Trainings
A training in Cradl is the process of training a machine learning model on the data you provide.
Start a training job
The simplest way to start a training job is to use the training wizard in the Cradl app, just go to Models > Your model > Training jobs > New training. If you want to start a training job using one of our SDKs or CLI you need to create a Data Bundle first.
- CLI
- cURL
- Python
las models create-training --name "Initial training of receipt model" <modelId> <dataBundleId>
curl -X POST 'https://api.lucidtech.ai/v1/models/<modelId>/trainings' \
--header 'Content-Type: application/json' \
--header 'Authorization: Bearer eyJra...' \
--data-raw '{
"modelId": "<modelId>",
"dataBundleIds": [
"<dataBundleId>"
],
"name": "Initial training of receipt model"
}'
data_bundle = client.create_training(
model_id='<modelId>',
data_bundle_ids=['<dataBundleId>'],
name='Initial training of receipt model'
)
You will be notified by email when a training is started or changes status. You can also check the status of your training by inspecting the training object with the CLI or in the Cradl app.
Data Bundle
A data bundle is a model-specific collection of one or more Datasets. Before training a model, you must specify a data bundle that the model will use for training. Before the training job is started, one of our data scientists will review the auto-generated Data Report as part of our QA process.
Creating a data bundle
To create a data bundle for a model you must specify the modelId
and one or more datasetIds
, optionally giving it a
name and description. See Creating a model and
Creating a dataset for more information on how to create models and datasets.
- CLI
- cURL
- Python
las models create-data-bundle <modelId> <datasetId_1> <datasetId_2> --name "Invoice training data v1" --description "Training data from first two datasets"

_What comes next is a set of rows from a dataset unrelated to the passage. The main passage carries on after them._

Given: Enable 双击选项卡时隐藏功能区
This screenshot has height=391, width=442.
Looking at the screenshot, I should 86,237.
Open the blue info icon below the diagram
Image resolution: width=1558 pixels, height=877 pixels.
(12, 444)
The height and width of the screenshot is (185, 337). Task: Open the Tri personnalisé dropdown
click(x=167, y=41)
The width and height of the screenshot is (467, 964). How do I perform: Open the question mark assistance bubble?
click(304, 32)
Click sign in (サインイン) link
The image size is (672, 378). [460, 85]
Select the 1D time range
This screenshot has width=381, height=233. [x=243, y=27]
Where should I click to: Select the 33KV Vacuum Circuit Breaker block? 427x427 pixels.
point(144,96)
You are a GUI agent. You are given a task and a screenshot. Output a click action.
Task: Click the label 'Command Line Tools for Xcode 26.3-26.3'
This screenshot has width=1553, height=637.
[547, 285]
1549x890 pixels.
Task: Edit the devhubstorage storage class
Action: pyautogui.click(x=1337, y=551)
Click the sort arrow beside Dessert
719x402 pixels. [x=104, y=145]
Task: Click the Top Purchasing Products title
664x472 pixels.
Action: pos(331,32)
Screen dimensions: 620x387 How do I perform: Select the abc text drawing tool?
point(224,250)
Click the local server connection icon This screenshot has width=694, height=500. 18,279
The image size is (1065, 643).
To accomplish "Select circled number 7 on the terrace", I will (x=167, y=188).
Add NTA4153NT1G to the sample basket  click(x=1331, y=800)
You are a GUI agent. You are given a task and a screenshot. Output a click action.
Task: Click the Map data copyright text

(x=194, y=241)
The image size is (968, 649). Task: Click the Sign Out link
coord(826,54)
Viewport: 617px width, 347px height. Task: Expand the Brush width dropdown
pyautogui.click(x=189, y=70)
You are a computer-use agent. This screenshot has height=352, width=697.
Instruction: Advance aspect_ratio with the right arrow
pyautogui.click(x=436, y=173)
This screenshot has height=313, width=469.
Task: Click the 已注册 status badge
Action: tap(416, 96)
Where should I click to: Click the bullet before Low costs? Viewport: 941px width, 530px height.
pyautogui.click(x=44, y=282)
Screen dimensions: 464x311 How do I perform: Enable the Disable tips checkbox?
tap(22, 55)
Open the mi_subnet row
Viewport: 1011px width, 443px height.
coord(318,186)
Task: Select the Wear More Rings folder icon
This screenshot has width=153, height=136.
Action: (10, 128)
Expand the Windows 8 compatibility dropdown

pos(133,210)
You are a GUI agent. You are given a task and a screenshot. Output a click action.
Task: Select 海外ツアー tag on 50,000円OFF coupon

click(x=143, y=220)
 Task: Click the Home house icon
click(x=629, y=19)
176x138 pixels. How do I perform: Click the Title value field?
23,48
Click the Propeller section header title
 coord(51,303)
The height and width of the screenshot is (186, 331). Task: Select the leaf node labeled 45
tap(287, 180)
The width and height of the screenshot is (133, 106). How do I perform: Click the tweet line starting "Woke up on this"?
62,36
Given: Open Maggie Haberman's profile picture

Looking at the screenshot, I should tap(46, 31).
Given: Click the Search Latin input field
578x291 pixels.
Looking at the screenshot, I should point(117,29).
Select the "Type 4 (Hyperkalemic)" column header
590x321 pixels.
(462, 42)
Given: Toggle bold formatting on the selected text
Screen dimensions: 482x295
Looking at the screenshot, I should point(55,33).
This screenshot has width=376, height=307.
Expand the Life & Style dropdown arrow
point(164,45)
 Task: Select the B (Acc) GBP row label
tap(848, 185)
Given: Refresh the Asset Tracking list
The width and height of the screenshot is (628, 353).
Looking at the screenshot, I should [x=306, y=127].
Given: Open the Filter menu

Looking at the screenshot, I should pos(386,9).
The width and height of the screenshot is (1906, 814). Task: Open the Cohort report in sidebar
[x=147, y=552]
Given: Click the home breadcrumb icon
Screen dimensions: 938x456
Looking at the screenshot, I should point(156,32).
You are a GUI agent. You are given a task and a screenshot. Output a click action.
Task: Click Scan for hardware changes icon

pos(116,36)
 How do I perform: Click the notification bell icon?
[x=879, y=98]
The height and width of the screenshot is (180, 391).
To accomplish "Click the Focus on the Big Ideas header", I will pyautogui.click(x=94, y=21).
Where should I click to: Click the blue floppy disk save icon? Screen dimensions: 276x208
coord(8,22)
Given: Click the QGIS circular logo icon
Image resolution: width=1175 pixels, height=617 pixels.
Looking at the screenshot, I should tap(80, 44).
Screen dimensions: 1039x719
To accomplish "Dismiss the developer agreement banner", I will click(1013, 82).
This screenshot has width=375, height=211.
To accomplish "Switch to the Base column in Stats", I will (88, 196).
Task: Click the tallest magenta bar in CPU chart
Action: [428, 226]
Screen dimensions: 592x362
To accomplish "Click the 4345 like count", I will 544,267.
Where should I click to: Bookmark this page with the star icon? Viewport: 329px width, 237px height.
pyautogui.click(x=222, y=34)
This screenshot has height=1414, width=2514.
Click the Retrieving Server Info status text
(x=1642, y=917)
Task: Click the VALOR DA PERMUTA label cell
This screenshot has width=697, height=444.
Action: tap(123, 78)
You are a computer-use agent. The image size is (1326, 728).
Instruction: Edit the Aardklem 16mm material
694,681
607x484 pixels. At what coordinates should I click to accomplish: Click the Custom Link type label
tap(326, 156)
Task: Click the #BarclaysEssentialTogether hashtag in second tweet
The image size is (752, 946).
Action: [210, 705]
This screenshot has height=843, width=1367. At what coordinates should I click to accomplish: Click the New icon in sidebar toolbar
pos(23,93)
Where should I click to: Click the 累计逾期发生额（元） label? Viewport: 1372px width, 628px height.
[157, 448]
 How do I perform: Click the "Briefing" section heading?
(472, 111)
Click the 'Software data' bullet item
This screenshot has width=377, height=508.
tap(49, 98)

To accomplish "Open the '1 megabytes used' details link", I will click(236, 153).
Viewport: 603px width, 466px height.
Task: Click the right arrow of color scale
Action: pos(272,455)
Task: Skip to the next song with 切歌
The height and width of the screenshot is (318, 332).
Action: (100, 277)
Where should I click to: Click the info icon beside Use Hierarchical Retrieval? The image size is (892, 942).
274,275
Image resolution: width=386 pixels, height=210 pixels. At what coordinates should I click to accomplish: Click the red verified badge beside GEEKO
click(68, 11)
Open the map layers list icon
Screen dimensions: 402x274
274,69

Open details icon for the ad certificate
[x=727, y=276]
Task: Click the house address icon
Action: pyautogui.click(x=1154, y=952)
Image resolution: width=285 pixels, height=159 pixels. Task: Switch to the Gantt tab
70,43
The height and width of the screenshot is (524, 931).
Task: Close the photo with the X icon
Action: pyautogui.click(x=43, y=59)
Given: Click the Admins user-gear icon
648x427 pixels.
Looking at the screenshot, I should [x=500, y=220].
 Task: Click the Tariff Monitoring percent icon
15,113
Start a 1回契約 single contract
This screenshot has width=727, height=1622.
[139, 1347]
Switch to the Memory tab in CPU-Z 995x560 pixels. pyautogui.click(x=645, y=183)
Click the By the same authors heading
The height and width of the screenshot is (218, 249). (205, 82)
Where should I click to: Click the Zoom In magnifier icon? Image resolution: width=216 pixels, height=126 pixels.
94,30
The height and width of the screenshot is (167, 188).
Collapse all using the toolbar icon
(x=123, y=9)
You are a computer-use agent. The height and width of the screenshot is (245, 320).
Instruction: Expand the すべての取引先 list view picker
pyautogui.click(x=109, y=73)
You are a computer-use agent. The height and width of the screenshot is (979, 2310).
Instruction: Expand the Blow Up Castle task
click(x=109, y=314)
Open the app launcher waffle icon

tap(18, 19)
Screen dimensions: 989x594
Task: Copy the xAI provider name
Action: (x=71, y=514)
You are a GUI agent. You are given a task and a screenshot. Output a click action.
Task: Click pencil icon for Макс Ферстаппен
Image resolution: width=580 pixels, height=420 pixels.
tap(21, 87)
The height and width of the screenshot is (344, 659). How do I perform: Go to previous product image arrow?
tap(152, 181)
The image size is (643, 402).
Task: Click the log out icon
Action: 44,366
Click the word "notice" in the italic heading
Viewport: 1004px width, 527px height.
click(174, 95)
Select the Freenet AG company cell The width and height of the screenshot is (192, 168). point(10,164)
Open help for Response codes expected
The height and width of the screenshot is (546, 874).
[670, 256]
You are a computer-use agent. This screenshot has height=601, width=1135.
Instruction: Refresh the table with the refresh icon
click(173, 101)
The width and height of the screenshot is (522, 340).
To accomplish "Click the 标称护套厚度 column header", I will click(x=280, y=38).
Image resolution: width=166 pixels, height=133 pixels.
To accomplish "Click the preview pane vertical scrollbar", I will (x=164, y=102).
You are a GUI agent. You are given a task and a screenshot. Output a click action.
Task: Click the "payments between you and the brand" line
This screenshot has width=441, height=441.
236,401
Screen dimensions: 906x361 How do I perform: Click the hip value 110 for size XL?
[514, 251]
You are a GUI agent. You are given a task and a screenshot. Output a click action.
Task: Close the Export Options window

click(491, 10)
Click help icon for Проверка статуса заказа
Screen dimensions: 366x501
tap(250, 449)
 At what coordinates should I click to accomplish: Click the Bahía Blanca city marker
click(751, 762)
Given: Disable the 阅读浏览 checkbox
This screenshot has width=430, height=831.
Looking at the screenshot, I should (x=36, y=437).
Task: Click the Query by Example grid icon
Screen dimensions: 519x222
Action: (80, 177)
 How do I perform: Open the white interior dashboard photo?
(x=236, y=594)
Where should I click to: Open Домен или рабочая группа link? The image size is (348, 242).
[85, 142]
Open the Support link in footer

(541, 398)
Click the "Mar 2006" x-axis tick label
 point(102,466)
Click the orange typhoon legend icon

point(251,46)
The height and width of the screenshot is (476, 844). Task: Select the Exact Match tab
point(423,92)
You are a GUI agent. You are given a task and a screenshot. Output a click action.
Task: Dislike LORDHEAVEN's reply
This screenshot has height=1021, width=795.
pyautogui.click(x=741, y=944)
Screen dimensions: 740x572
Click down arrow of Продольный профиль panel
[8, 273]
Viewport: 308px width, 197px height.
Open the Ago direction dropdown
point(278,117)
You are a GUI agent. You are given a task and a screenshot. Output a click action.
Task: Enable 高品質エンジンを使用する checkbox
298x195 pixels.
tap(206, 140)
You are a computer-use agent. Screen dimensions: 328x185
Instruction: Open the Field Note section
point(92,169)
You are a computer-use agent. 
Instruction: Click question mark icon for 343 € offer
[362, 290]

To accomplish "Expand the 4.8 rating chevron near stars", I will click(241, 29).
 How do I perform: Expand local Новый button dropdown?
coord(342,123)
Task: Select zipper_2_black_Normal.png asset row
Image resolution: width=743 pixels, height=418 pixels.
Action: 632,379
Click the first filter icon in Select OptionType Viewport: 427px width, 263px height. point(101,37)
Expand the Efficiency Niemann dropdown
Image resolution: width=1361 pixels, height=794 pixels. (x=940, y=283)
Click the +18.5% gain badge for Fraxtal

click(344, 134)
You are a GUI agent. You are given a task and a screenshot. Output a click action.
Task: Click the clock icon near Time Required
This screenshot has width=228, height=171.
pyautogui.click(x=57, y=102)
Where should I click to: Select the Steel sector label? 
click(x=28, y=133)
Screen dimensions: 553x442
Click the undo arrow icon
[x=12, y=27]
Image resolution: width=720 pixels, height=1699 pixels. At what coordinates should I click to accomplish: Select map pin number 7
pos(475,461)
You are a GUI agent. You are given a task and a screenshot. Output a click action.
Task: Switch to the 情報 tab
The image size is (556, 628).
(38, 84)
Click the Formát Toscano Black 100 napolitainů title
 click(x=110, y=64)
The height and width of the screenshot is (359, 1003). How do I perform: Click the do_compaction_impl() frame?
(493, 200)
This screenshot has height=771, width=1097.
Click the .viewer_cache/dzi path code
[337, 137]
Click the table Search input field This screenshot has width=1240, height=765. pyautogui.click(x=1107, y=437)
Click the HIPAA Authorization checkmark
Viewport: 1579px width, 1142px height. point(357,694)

curl -X POST 'https://api.lucidtech.ai/v1/models/<modelId>/dataBundles' \
--header 'Content-Type: application/json' \
--header 'Authorization: Bearer eyJra...' \
--data-raw '{
"datasetIds": [
"<datasetId_1>",
"<datasetId_2>"
],
"name": "Invoice model training data v1",
"description": "Training data from first two datasets"
}'
data_bundle = client.create_data_bundle(
model_id='<modelId>',
dataset_ids=['<datasetId_1>', '<datasetId_2>'],
name='Invoice model training data v1',
description='Training data from first two datasets',
)
{
"dataBundleId": "<dataBundleId>",
"modelId": "<modelId>",
"name": "Invoice model training data v1",
"description": "Training data from first two datasets",
"datasets": [
{
...
},
{
...
}
],
"summary": null,
"status": "processing"
}
The data bundle will immediately begin to generate a Data Report. This process may
take a few minutes, depending on the size of the datasets being used. While this process is running, the data bundle
will have status processing
. When the data report is complete, the data bundle will be in a ready
state.
Updating a data bundle
Whenever you have updated a dataset, by adding, removing or updating documents, you must update the affected data bundles in order to use the updated data for training.
- CLI
- cURL
- Python
las models update-data-bundle <modelId> <dataBundleId>
curl -X PATCH 'https://api.lucidtech.ai/v1/models/<modelId>/dataBundles/<dataBundleId>' \
--header 'Authorization: Bearer eyJra...'
data_bundle = client.update_data_bundle(
model_id='<modelId>',
data_bundle_id='<dataBundleId>',
)
Data report
The data report can be viewed in the Cradl app. It scores the data contained in the data bundle, based on several measures of data quality. First, each label present in the underlying documents is scored based on the following statistical measures:
Measure | Description |
---|---|
Completeness | Percentage of documents with values. |
Validity | Percentage of valid values among occurring values. |
Coverage | Percentage of documents with valid values. |
Uniqueness | Percentage of values outside the top 10 most frequent. |
Uniformity | Proportion of information entropy in values outside the top 10 most frequent, relative to maximum obtainable entropy. Put simply, this measures how much different information is present in the values. |
Variation | Mean of Uniqueness and Uniformity. |
After scoring each label individually, the Coverage and Variation scores are aggregated to cross-label mean statistics. The overall score for the data bundle is the mean of these aggregate Coverage and Variation statistics.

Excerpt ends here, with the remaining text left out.